From the line containing "499x409 pixels." through the last line of the records below, each line is to be repeated exactly; pictures are to be omitted.
*** STUDY MATERIAL Section Begins ***
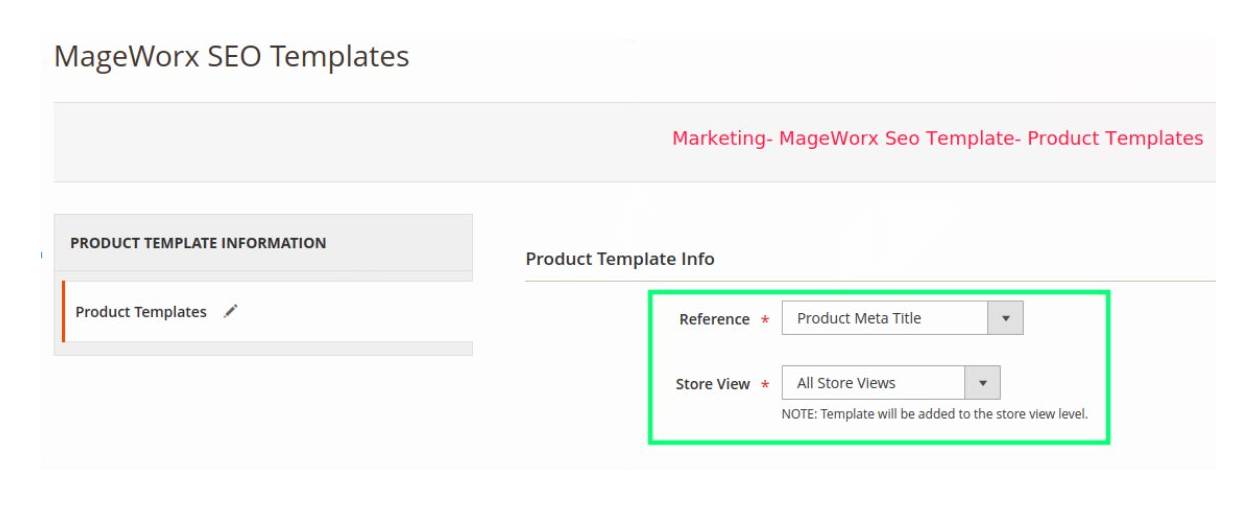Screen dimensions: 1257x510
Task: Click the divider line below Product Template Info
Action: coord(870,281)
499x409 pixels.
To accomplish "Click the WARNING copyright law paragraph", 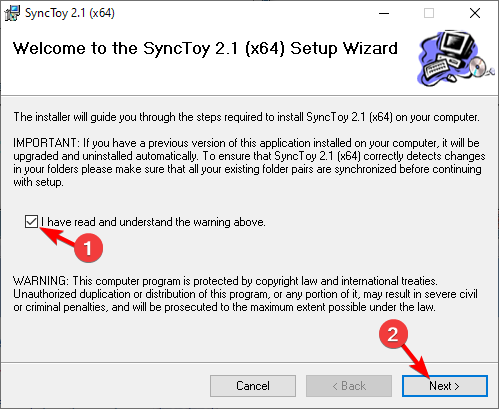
*** STUDY MATERIAL Section Ends ***
* _RESPONSE_
499x409 pixels.
To accomplish "Click the WARNING copyright law paragraph", 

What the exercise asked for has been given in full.